JRE 32bit vs 64bit

As you note, primitive numeric types in Java are well-defined.

However, the choice between 32-bit and 64-bit JVMs can matter if your Java application is using native-code libraries, which may be built for use in a 32-bit application, a 64-bit application, or both.

If you have native libraries that support only 32-bit applications, you either need to use a 32-bit JVM, or build 64-bit versions of the libraries.

Depending on context, for local development I will always use a 64-bit JDK. Primarily because I would likely need the whole memory space for builds and the IDE.

That being said for integration to production, I would recommend 32-bit if it is possible. Why?

For some Java EE servers that are licensed for production use, it would depend on some factors like which machine how many cores etc. For WebSphere Liberty Profile specifically, you are also limited to 2GB.

64-bit JREs would take up slightly more memory and if you're trying to constrain it to something like 2GB or better yet 2x 1GB cluster you would have more flex space to work around in without paying a cent.

From https://plumbr.eu/blog/java/should-i-use-32-or-64-bit-jvm

Problem 1: 30-50% of more heap is required on 64-bit. Why so? Mainly because of the memory layout in 64-bit architecture. First of all – object headers are 12 bytes on 64-bit JVM. Secondly, object references can be either 4 bytes or 8 bytes, depending on JVM flags and the size of the heap. This definitely adds some overhead compared to the 8 bytes on headers on 32-bit and 4 bytes on references. You can also dig into one of our earlier posts for more information about calculating the memory consumption of an object.
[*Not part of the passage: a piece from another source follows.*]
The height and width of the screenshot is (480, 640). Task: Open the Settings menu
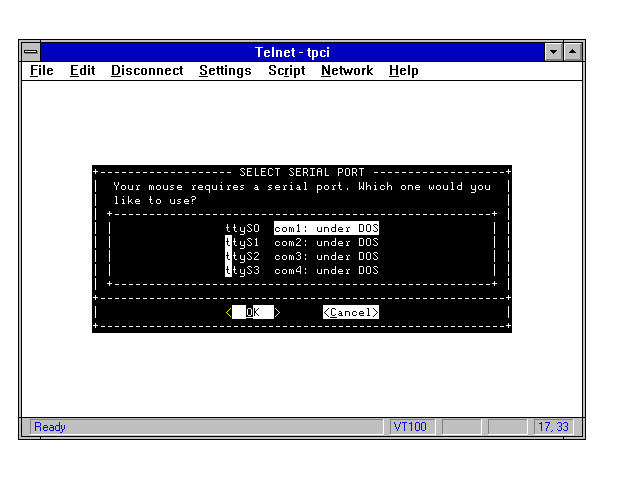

Problem 2: Longer garbage collection pauses. Building up more heap means there is more work to be done by GC while cleaning it up from unused objects. What it means in real life is that you have to be extra cautious when building heaps larger than 12-16GB. Without fine tuning and measuring you can easily introduce full GC pauses spanning several minutes. In applications where latency is not crucial and you can optimize for throughput only this might be OK, but on most cases this might become a showstopper.

To limit your impact for your Java EE environment, offload parts of it to other microservices such as ElasticSearch for search, Hazelcast for caching, your database for data storage and keep your Java EE server to host your application core itself rather than running the services inside it.

64-bit vs. 32-bit really boils down to the size of object references, not the size of numbers.

In 32-bit mode, references are four bytes, allowing the JVM to uniquely address 2^32 bytes of memory. This is the reason 32-bit JVMs are limited to a maximum heap size of 4GB (in reality, the limit is smaller due to other JVM and OS overhead, and differs depending on the OS).

In 64-bit mode, references are (surprise) eight bytes, allowing the JVM to uniquely address 2^64 bytes of memory, which should be enough for anybody. JVM heap sizes (specified with -Xmx) in 64-bit mode can be huge.

But 64-bit mode comes with a cost: references are double the size, increasing memory consumption. This is why Oracle introduced "Compressed oops". With compressed oops enabled (which I believe is now the default), object references are shrunk to four bytes, with the caveat that the heap is limited to four billion objects (and 32GB Xmx). Compressed oops are not free: there is a small computational cost to achieve this big reduction in memory consumption.

As a personal preference, I always run the 64-bit JVM at home. The CPU is x64 capable, the OS is too, so I like the JVM to run in 64-bit mode as well.